La conferma dell’effetto sostituzione in atto viene dall’aumento dell’occupazione ad aprile 2021 registrato ieri dall’Istat: +20 mila unità, soprattutto donne, dipendenti a termine e under 35. Diminuiscono gli uomini, i dipendenti permanenti, le partite Iva e gli ultra 35enni. Da gennaio 2021 la crescita dell’occupazione è stata di 120 mila unità. Dato modesto se paragonato al totale della perdita dal marzo scorso: oltre 800 mila posti di lavoro in meno. Il blocco per la pandemia ha creato questa situazione: gli inattivi, cioè coloro che non cercano lavoro perché non c’è, sono un esercito: +870 mila. Sono diminuiti (ad aprile 2020 erano 932 mila) perché hanno ricominciato a cercare lavoro anche se non lo hanno trovato. Tecnicamente li definiscono «disoccupati». Per questa ragione la disoccupazione è aumentata al 10,7%. Ma non sarà facile rientrare nel perimetro del precariato con un lavoro a termine. Da questo perimetro però sarà più facile uscire alla scadenza dei contratti.

Il «libero mercato» del lavoro in Italia è un carosello. Quando ricomincerà a macinare precariato si parlerà di una crescita occupazionale. Sarà precaria, sottopagata, senza tutele, né diritti, ma incentivata con i soldi alle imprese. Ma tutti vedranno l’illusione numerica, non l’esperienza concreta della forza lavoro.
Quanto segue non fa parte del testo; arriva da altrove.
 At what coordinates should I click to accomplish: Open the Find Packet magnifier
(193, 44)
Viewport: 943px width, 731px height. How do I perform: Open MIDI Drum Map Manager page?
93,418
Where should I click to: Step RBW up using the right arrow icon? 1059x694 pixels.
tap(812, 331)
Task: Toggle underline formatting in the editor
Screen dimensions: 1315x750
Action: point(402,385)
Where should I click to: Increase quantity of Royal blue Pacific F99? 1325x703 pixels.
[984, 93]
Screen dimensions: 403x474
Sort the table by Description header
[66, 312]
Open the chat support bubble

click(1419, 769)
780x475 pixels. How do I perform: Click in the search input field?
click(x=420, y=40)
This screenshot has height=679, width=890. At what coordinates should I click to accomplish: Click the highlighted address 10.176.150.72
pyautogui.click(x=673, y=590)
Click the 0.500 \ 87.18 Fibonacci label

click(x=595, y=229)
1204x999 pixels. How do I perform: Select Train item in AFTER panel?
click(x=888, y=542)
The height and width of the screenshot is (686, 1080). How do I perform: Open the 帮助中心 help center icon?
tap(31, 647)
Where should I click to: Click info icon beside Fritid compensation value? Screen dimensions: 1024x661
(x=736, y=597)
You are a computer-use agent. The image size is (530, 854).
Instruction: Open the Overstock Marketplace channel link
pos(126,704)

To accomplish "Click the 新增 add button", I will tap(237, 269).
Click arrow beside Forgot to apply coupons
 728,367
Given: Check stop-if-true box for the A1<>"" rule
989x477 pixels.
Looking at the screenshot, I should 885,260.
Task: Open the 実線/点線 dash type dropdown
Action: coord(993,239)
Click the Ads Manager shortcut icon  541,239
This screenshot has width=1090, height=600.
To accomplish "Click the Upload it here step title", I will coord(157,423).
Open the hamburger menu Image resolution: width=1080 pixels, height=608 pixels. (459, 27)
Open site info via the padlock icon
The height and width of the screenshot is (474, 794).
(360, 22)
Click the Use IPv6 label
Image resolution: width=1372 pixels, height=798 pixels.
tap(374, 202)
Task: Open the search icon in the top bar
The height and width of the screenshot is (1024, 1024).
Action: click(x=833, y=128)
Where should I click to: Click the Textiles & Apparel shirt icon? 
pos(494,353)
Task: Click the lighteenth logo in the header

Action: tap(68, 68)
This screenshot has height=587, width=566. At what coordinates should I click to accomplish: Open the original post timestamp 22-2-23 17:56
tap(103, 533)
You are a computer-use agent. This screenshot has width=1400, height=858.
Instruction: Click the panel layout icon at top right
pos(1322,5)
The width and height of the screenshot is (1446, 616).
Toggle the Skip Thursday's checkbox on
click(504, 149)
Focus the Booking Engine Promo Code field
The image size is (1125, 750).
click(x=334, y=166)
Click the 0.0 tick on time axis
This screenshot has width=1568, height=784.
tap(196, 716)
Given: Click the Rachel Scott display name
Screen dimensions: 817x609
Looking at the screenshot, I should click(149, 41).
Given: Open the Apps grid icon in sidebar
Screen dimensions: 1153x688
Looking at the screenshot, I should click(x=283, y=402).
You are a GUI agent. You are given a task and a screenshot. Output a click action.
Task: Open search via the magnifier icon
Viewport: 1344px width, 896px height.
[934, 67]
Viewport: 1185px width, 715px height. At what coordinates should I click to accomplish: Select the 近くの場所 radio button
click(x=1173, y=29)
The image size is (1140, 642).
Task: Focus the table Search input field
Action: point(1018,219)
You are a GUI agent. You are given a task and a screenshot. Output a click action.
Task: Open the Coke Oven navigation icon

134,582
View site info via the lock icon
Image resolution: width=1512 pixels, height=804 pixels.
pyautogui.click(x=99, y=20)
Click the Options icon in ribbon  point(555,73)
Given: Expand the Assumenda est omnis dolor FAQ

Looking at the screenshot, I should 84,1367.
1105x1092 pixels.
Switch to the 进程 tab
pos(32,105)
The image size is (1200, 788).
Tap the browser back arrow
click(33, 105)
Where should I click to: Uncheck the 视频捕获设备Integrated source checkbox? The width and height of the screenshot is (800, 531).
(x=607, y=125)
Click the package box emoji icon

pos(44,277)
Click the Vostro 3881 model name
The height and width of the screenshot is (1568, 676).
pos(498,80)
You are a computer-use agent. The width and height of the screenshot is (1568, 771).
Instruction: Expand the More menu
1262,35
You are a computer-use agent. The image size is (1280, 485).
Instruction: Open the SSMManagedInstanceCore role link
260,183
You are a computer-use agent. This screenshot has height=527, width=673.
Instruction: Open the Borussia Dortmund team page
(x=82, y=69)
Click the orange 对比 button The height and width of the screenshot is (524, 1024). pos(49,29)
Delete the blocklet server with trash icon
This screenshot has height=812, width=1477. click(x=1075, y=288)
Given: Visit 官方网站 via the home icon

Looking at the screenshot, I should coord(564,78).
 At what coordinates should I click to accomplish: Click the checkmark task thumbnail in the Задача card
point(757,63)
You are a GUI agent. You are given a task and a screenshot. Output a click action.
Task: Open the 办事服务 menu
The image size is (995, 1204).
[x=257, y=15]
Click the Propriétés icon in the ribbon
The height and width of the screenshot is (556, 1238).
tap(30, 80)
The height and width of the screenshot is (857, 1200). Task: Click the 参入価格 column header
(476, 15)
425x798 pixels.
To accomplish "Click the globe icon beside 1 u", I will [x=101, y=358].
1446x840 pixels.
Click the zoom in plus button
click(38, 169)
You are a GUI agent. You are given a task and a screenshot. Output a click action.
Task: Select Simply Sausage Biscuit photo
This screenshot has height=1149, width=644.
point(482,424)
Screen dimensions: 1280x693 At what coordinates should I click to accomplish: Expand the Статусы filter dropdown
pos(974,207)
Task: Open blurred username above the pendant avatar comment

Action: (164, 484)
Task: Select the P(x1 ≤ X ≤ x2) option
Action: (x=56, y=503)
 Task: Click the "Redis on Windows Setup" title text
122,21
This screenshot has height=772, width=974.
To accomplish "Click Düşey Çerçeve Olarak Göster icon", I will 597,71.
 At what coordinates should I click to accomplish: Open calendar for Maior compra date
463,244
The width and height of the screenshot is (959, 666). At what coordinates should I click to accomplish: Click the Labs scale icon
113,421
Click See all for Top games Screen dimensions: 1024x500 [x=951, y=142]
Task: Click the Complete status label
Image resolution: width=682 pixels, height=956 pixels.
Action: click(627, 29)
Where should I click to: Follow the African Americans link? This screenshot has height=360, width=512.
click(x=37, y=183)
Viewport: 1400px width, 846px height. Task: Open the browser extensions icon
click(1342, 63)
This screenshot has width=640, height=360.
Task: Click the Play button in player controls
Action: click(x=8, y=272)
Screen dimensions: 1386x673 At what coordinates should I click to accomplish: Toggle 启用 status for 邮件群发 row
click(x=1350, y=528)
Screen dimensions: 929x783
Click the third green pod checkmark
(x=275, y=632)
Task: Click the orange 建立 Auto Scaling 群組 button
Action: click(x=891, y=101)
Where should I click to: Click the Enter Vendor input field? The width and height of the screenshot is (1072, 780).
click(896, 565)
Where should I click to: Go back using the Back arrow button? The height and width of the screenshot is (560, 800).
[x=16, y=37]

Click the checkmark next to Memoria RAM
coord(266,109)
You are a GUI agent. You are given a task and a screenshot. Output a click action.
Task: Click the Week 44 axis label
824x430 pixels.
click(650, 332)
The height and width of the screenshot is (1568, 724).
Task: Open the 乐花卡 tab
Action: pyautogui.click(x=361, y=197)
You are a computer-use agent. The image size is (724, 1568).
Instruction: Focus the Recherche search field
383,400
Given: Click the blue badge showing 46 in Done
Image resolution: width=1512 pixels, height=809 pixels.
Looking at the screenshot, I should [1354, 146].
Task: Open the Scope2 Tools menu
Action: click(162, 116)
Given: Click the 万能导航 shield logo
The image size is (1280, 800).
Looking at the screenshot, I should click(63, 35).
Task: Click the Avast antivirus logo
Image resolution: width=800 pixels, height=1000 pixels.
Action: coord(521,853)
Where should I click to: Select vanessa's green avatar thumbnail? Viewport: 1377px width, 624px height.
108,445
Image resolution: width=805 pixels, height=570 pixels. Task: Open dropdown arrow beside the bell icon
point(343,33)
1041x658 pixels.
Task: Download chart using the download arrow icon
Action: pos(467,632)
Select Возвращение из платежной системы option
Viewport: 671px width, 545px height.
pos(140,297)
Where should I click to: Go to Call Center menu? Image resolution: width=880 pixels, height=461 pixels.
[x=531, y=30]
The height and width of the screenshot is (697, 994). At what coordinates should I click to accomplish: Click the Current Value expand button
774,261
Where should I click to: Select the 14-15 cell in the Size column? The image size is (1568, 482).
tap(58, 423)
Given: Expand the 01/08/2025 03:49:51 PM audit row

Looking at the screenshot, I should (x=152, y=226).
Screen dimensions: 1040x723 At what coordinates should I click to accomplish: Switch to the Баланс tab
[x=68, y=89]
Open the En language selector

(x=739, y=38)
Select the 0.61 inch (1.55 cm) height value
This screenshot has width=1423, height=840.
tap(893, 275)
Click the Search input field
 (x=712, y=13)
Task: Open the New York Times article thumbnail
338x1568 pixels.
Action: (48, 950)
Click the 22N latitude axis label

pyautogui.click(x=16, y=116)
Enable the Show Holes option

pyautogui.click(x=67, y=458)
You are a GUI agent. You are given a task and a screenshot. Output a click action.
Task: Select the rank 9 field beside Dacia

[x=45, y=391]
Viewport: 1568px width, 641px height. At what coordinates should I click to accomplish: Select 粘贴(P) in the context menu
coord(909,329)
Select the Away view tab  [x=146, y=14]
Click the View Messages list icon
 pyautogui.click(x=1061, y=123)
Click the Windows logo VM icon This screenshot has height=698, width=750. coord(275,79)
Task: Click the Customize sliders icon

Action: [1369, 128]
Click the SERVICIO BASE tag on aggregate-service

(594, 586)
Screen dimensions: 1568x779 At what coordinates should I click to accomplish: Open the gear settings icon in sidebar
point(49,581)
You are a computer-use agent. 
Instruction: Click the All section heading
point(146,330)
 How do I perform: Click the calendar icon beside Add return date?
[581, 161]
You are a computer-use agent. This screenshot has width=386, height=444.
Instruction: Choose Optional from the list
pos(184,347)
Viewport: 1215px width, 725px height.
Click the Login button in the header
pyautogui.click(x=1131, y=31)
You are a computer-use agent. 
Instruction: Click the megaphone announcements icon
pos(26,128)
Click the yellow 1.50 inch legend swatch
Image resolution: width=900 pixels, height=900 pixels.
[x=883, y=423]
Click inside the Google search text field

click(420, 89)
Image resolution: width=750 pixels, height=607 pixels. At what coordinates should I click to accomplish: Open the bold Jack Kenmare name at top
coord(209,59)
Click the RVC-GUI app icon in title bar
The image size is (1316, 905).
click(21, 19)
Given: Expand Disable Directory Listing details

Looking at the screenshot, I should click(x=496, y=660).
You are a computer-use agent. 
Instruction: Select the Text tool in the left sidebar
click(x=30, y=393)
Questi sono i risultati del Jobs Act, ultima stazione creata dal Pd di Renzi nel 2015 dopo una lunga precarizzazione. Nella maggioranza Frankenstein del governo Draghi nessuno intende cambiare la situazione. L’attuale segretario del Pd Enrico Letta non se ne occupa. Il garantismo sociale sul lavoro, e nel non lavoro con un reddito di base, non vale un posizionamento elettorale. Una riforma a tutela dei lavoratori non rientra nel «Piano di ripresa e resilienza» di Draghi. Fu richiesta dieci anni fa, il 29 settembre 2011, ma era di segno opposto. «Sostenere l’efficienza del mercato del lavoro» si leggeva nella lettera allo sciagurato governo Berlusconi scritta (con Trichet) da Draghi quando stava iniziando la prima stagione alla Bce. Da allora nessuno ha visto la stella cometa dell’«efficienza» attraversare i cieli del mercato. Pazienza, non è il tempo dei miracoli. Il problema è che non c’è l’ombra di una giustizia nella società.